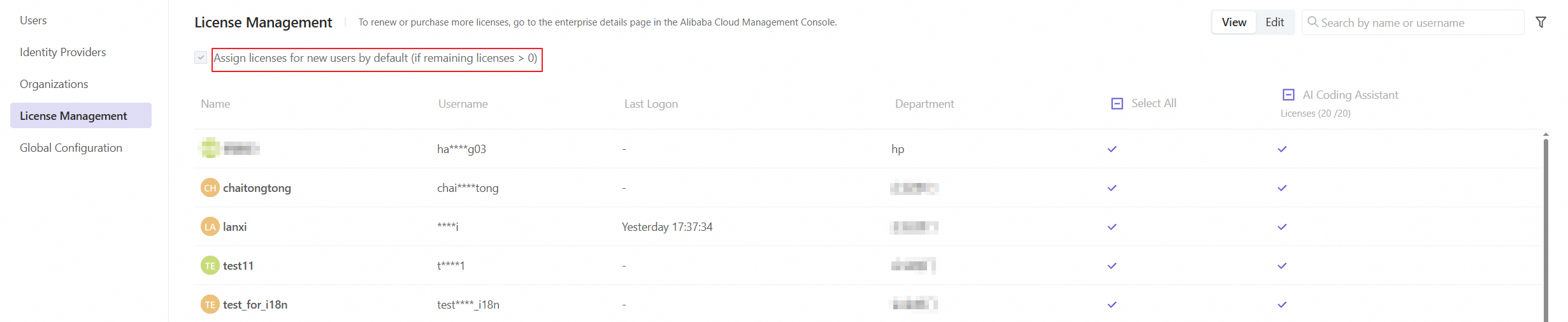Click the table's vertical scrollbar
The width and height of the screenshot is (1568, 322).
[x=1546, y=223]
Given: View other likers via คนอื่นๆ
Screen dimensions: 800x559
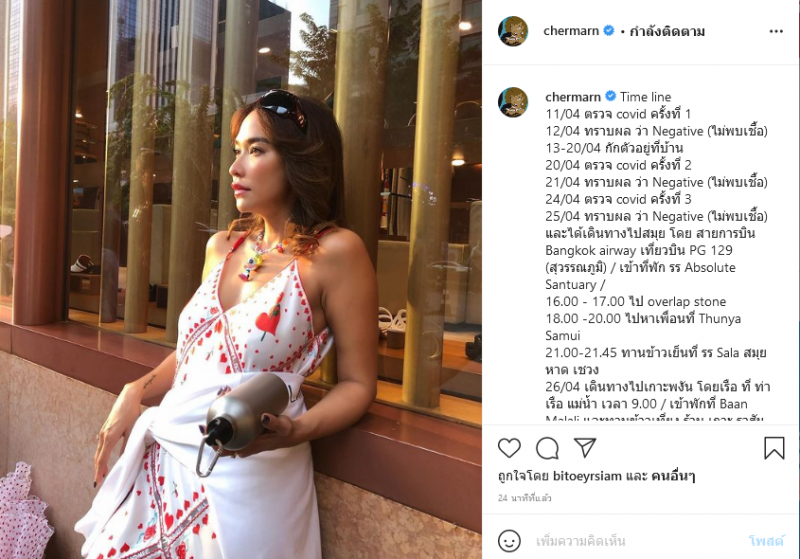Looking at the screenshot, I should tap(673, 476).
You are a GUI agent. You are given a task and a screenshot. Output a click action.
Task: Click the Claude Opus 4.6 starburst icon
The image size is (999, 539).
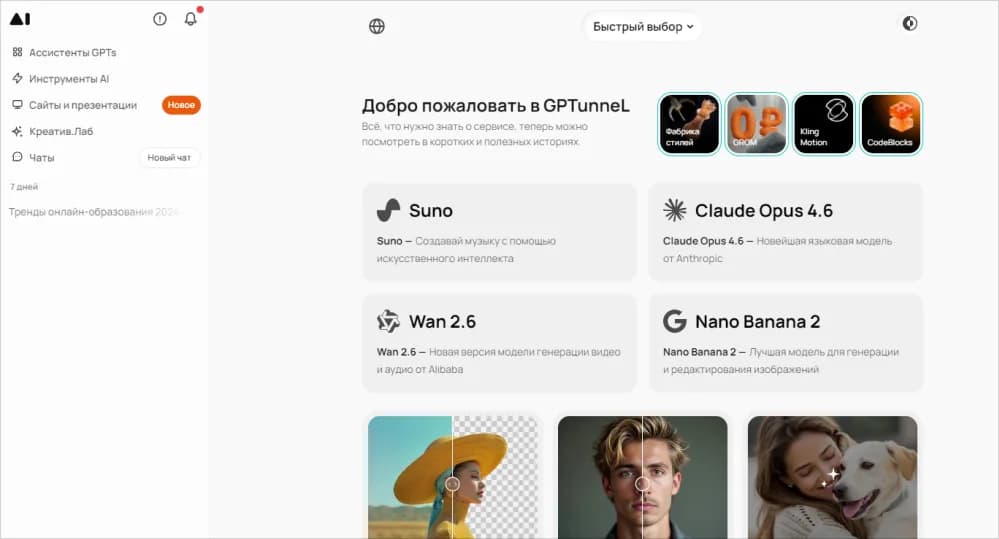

→ Brief: From the line holding "Task: Click the" through the last line of the material above, each line should be written out exactly, both included; omit the pictures.

→ Solution to the exercise:
Task: Click the Claude Opus 4.6 starburst icon
The image size is (999, 539).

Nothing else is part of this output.